Can you pull out the lines of the listing below, starting at the line that contains "The width and" and ending with the last line of the listing, and reproduce them word for word without the pictures?

**** Data for processing

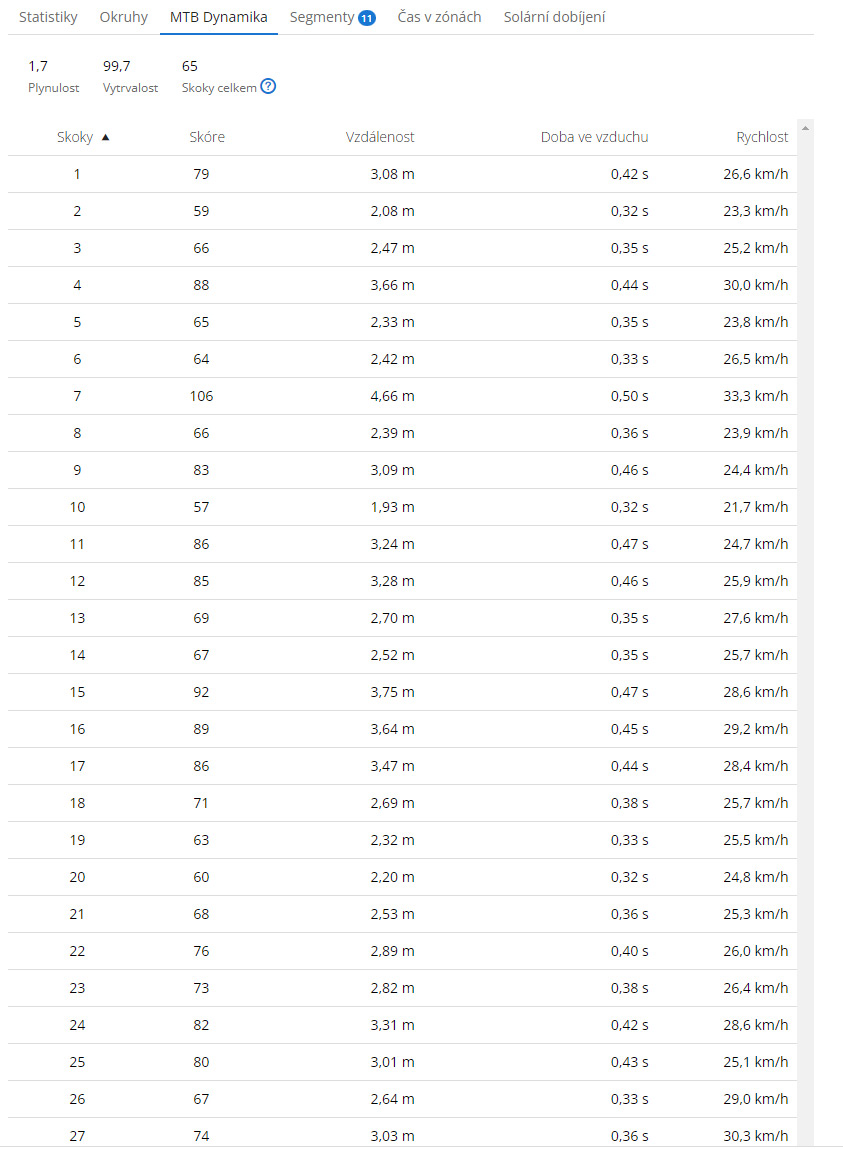This screenshot has height=1149, width=843.
Task: Open the Solární dobíjení tab
Action: tap(554, 17)
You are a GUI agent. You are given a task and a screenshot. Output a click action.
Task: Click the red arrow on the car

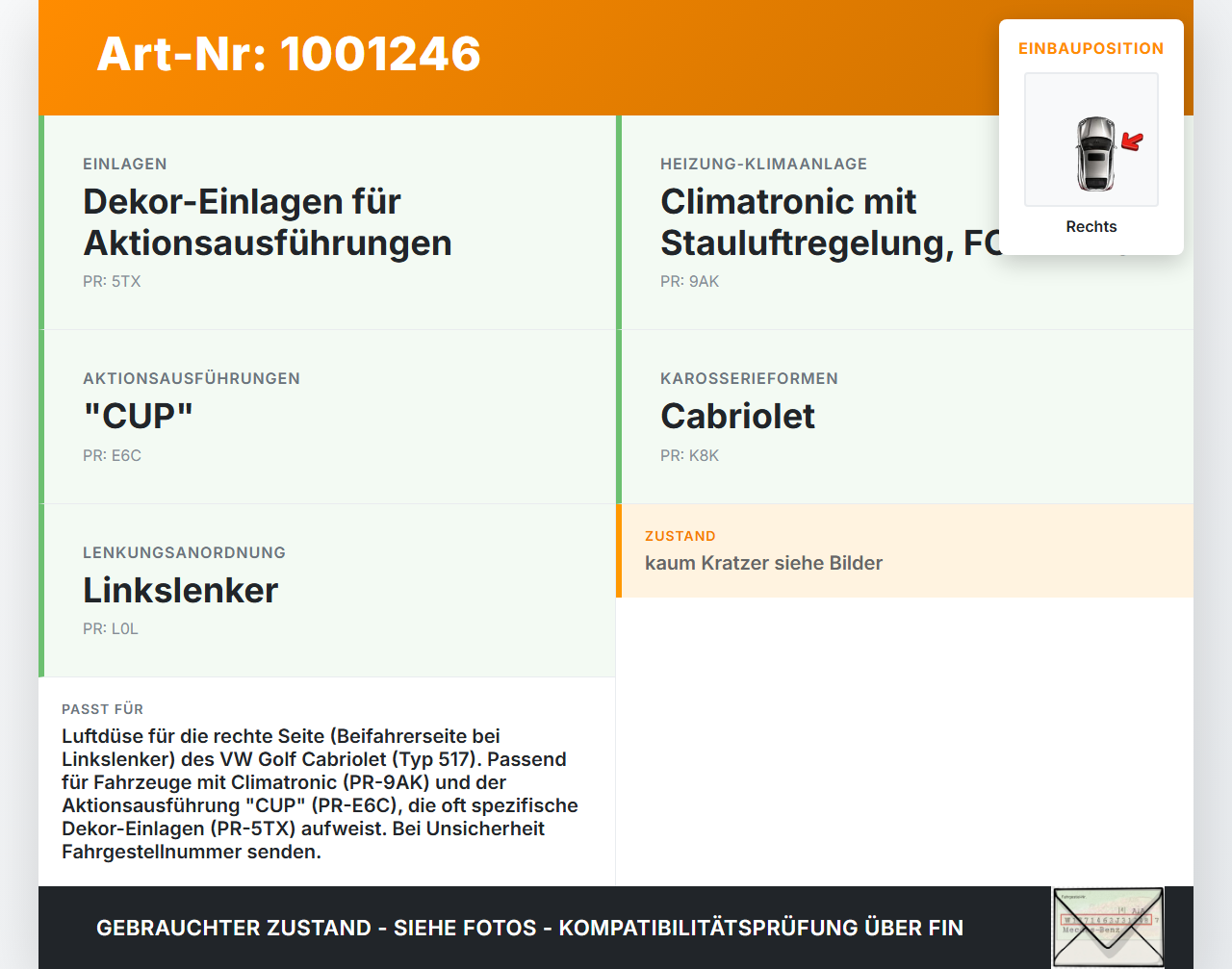click(x=1132, y=142)
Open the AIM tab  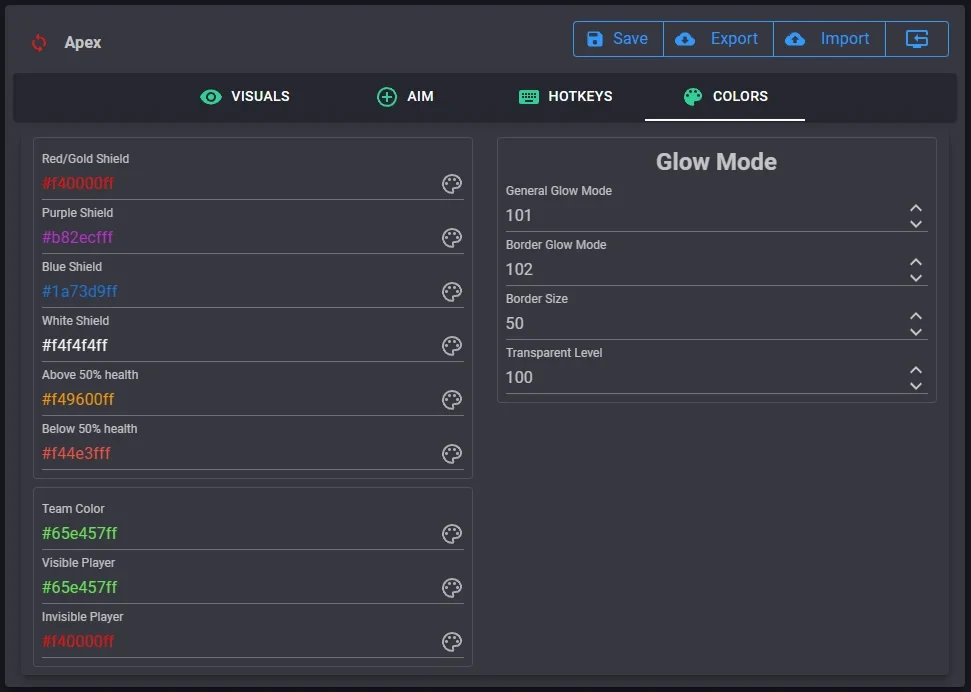pos(405,97)
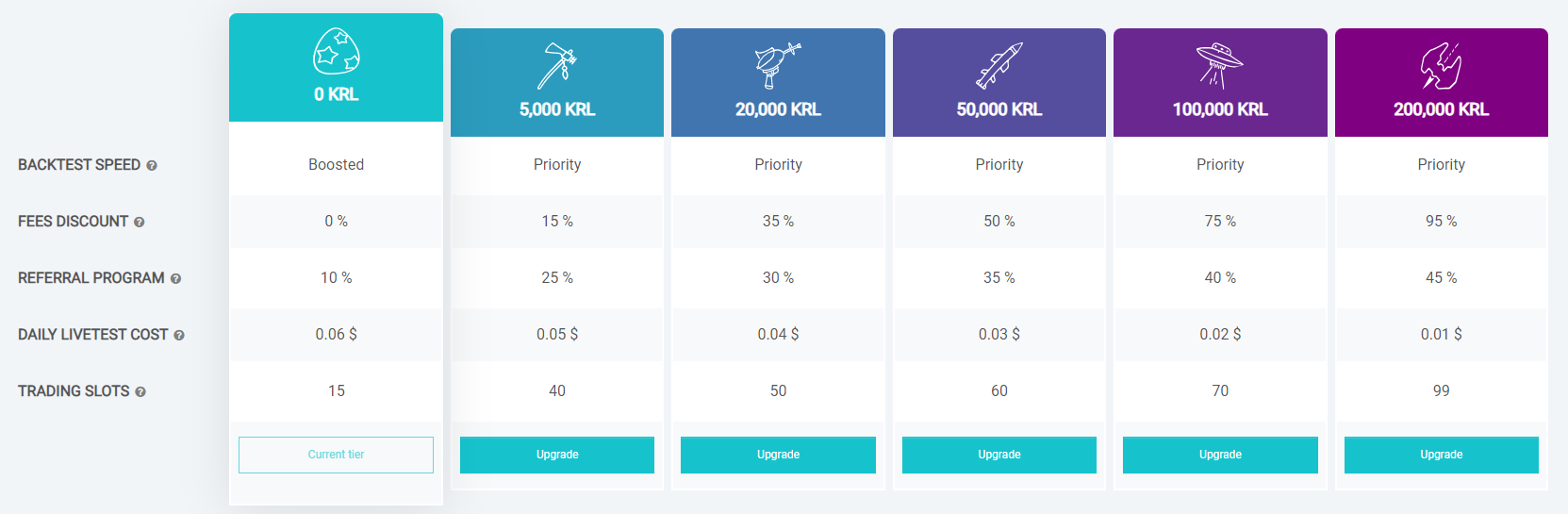Viewport: 1568px width, 514px height.
Task: Click the help icon next to Trading Slots
Action: tap(140, 391)
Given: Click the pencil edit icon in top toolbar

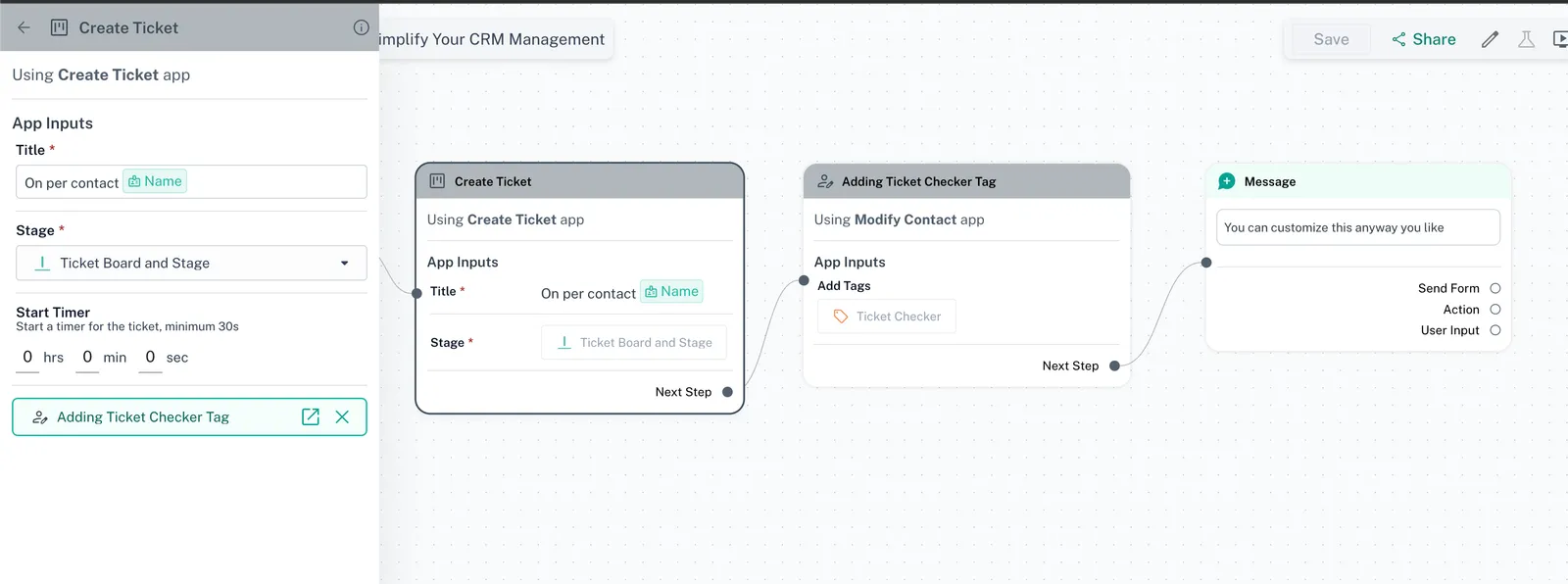Looking at the screenshot, I should [1490, 39].
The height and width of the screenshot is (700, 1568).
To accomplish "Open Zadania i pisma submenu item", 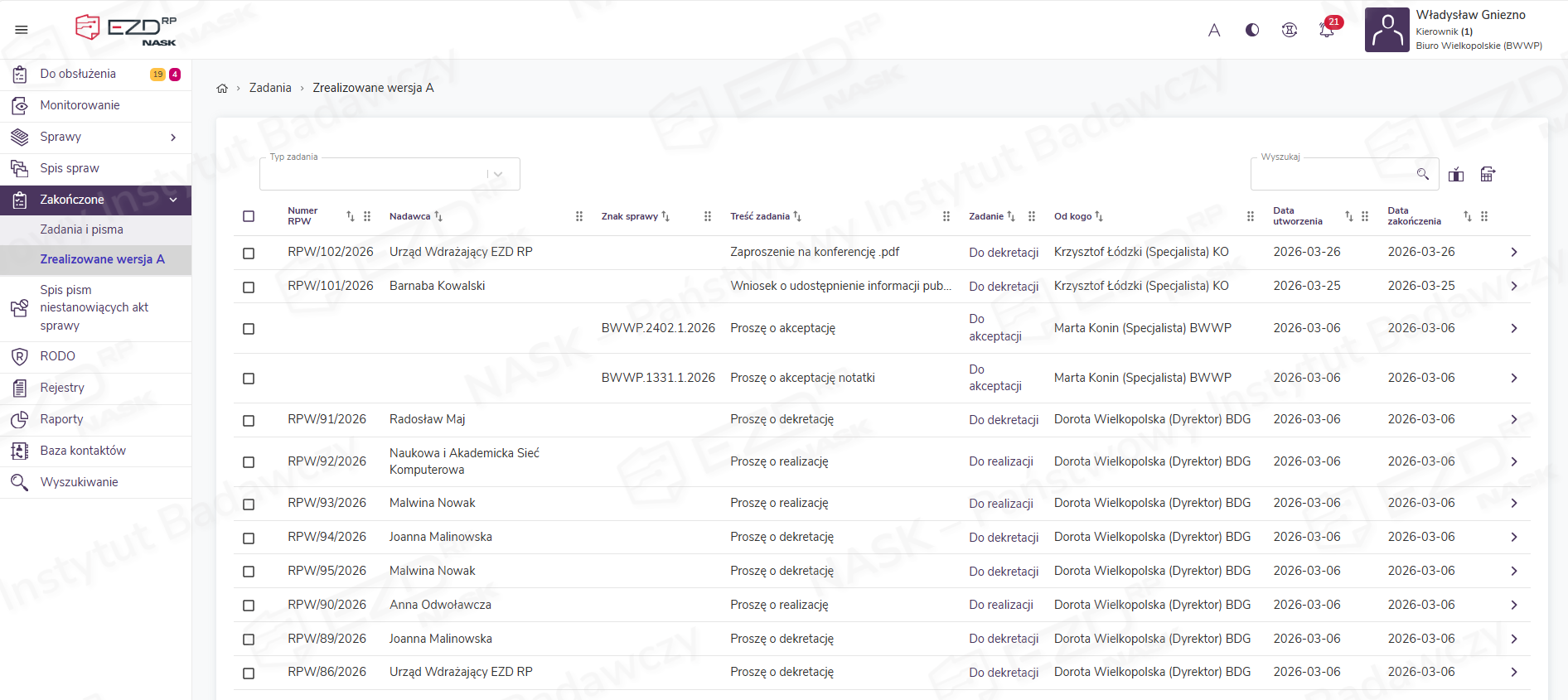I will coord(81,229).
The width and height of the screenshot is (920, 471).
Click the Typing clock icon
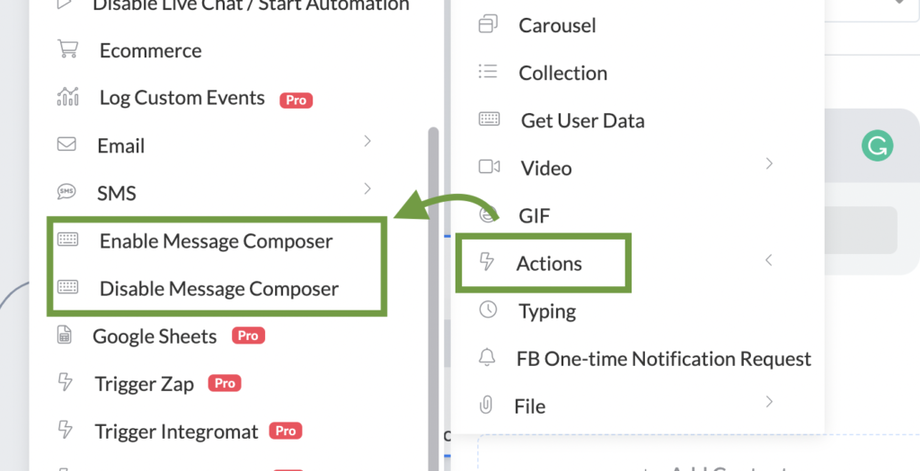[x=488, y=310]
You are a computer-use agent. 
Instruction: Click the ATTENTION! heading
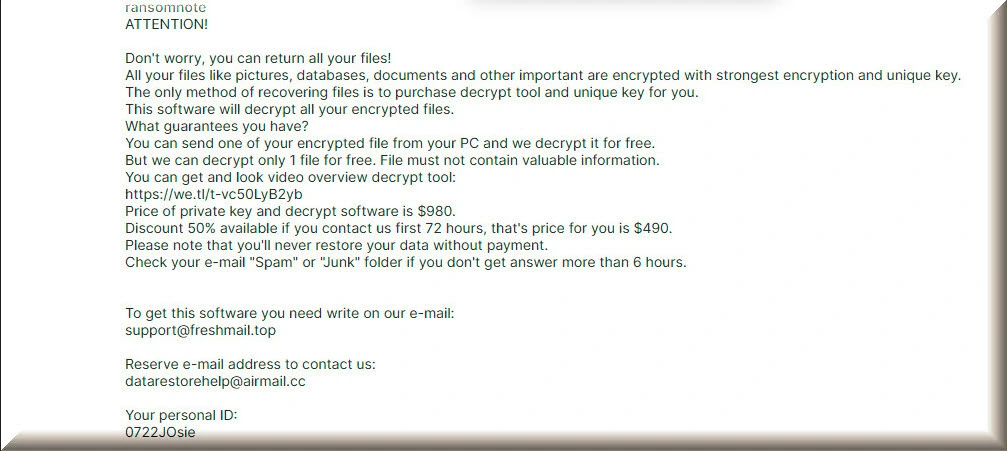coord(166,24)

********

**Result below:**
The width and height of the screenshot is (920, 471).
Click the Typing clock icon
[x=488, y=310]
You are a computer-use agent. 
Instruction: Click the ATTENTION! heading
coord(166,24)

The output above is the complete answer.